• **INPUT ROWS**
• • • • •

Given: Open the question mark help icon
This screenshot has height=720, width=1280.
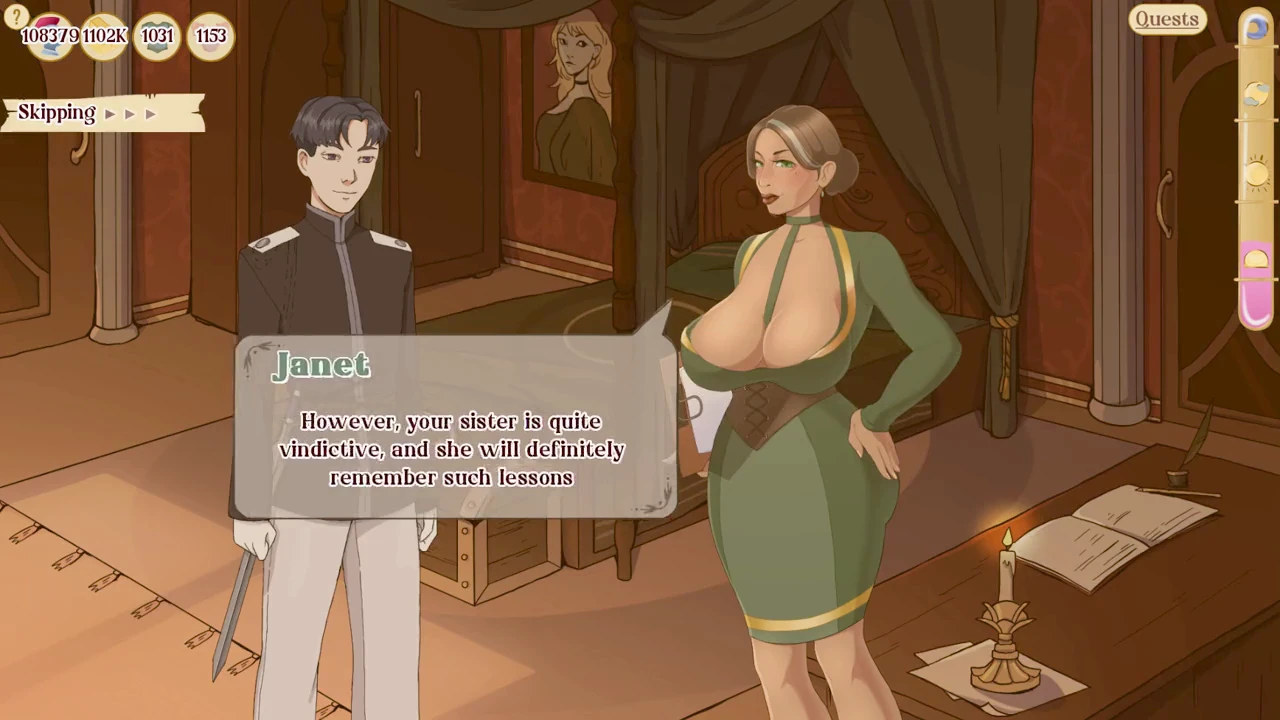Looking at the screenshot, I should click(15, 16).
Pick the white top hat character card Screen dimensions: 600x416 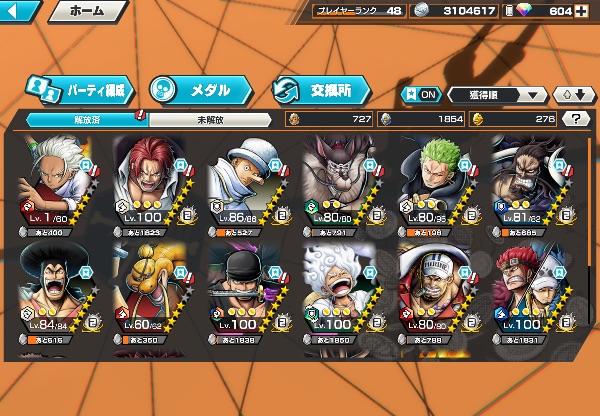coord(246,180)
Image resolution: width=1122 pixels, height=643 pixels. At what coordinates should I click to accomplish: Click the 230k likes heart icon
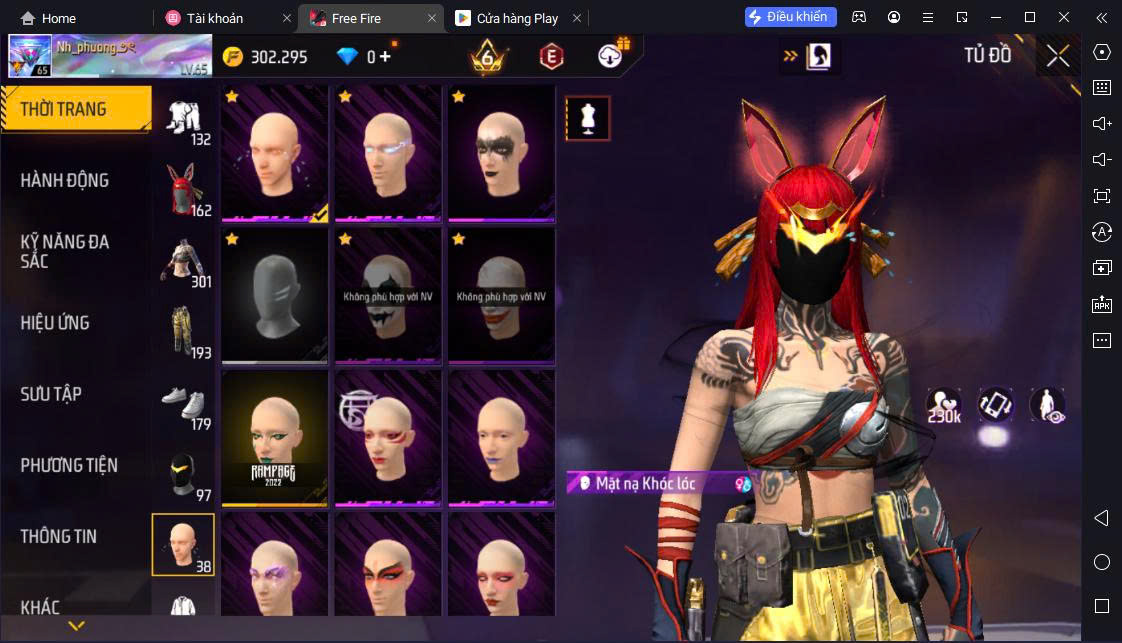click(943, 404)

• • • • •

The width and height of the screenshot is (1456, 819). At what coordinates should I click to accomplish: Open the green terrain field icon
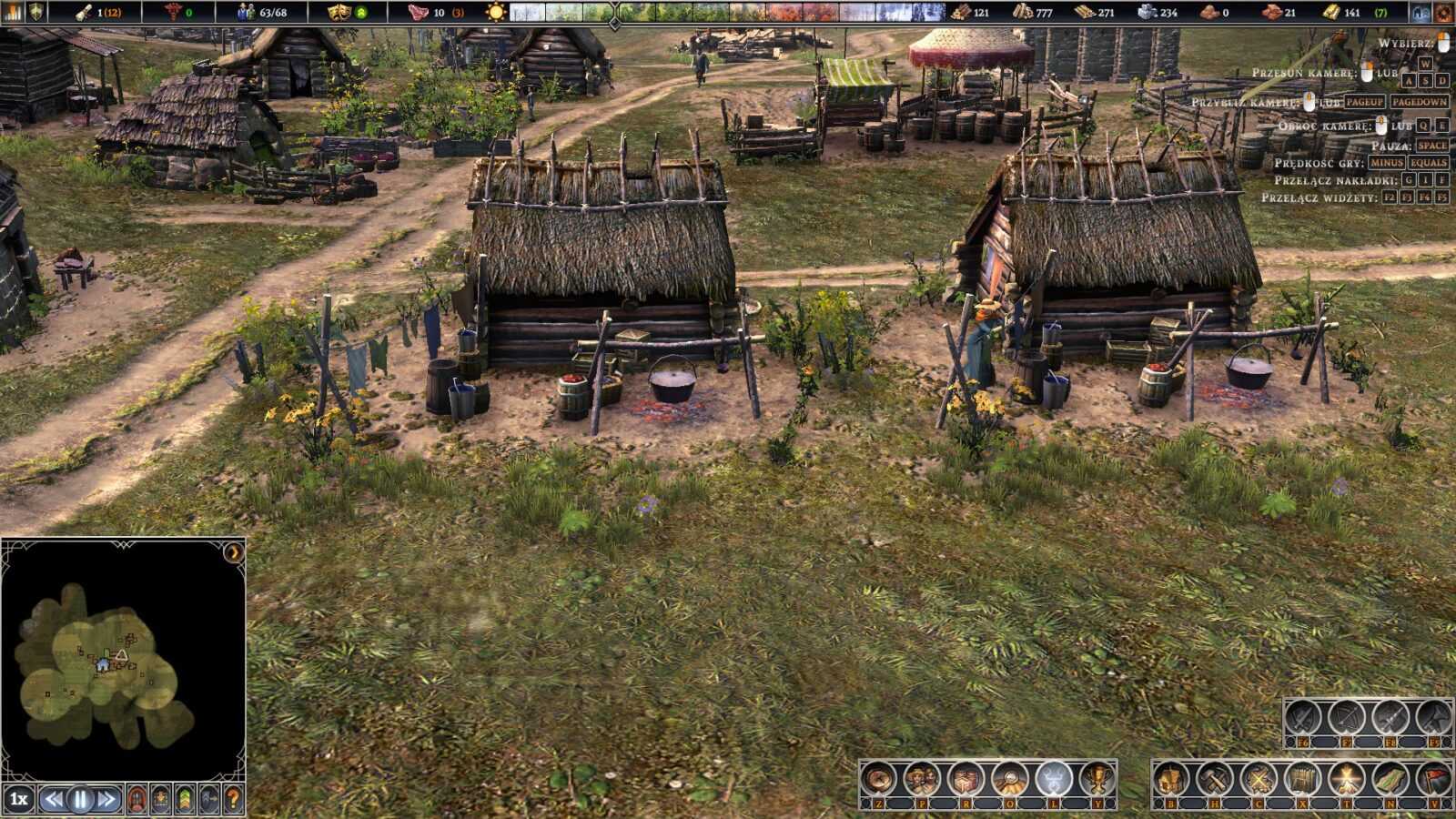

• • • • •

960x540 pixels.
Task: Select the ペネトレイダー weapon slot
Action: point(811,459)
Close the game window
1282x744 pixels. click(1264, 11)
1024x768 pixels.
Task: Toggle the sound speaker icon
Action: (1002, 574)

• • • • •

• **STATED EXERCISE**
Rewrite the part of the records that opens with the line containing "960x540 pixels." and closes with the line containing "Action: (1002, 574)", putting "Goal" wherever "Task" appears and changing nothing else.

• **SOLUTION**
960x540 pixels.
Goal: Select the ペネトレイダー weapon slot
Action: point(811,459)
Close the game window
1282x744 pixels. click(1264, 11)
1024x768 pixels.
Goal: Toggle the sound speaker icon
Action: (1002, 574)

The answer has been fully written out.